Uncut, Giasone would take more than four hours to play, excluding intervals, although the music is so richly textured, varied and dramatically satisfying that you’d gladly hear it all. Infectious dancing rhythms, melting laments and lively comic numbers ease in and out of recitative seamlessly in Helyard’s racy reduction. It leaves out minor characters but essentially everything is there, and in not much more than about two and a half hours of music, which was directed superbly by Helyard from the harpsichord.
Rader-Shieber’s production was acted out on a simple but effective set, which he co-designed with Katren Wood. A couple of doors, a recessed chamber and some entrances and exits via the auditorium (these the least successful aspect) were sufficient to the task at hand. On one side of the ledger are the lower orders pragmatically deciding it’s most sensible to love the one you’re with. On the other, two queens battle almost to the death to win Giasone.
Sopranos Miriam Allan (Isifile) and Celeste Lazarenko (Medea) were a riveting pair of antagonists, representing the forces of constancy versus lust. Allan had some difficult tonal shifts, from down-trodden to majestic in her fidelity, and handled them with grace and clarity. Looking lovely in a long gown with a full skirt, Allan sang with purity and immense feeling.
Lazarenko was a compelling object of desire in her slinky red gown. While Lazarenko doesn’t have the ideal weight of voice for the exciting aria Dell’antro magico, in which Medea summons supernatural help for Giasone, she was otherwise fascinating, singing with sensuous warmth.
Giasone is a far from admirable character, not even winning the fleece through his own powers as Medea’s other-worldly contacts help carry the day. Hansen’s advantage was his stratospherically high countertenor, which gleams brightly and pours out with voluptuous ease. With that at his command he managed to ingratiate, even if you never quite believed these women would give up everything they hold dear for him. He was affecting in Giasone’s 11th-hour volte face, one of those moments similar to the Count’s capitulation at the end of The Marriage of Figaro.
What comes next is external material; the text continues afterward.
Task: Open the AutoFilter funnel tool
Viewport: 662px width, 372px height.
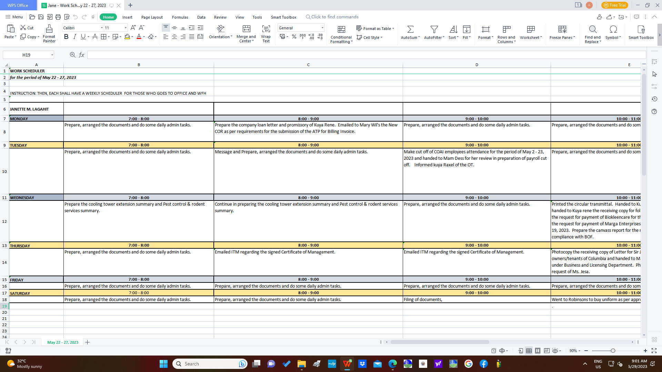Action: click(x=434, y=29)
The libretto and the music are somewhat at odds in this aspect of Giasone. Time and again the music for Giasone and Medea is unambiguously and almost overpoweringly erotic and the lovers are the only characters whose voices entwine, which they do in intoxicating fashion. But they will not end up together. Rader-Shieber made a wise little nod to this in the opera’s final seconds.
The City Recital Hall provided the happiest of spaces for all voices. The supporting cast members offered enjoyably vivid characterisations, particularly Christopher Saunders as the blustering, stuttering Demo and Andrew Goodwin as the noble and nobly sung Egeo. Adrian McEniery had a few wobbly moments vocally as Delfa but was in amusing cross-dressing form as he rocked a pink Chanel-style suit and pearls. David Greco’s Oreste and Nicholas Dinopoulos’s Ercole most ably played the part of long-suffering supporters to their betters as did young Alexandra Oomens, in prettily fresh voice as the attendant Alinda.
The story, absurd though it is on the surface, is touchingly truthful and universal in its understanding of how love binds, pains and deceives. The production adds more well-deserved laurels to Pinchgut’s brow. And it’s splendid news that next year will bring a second opera from this wonderful company.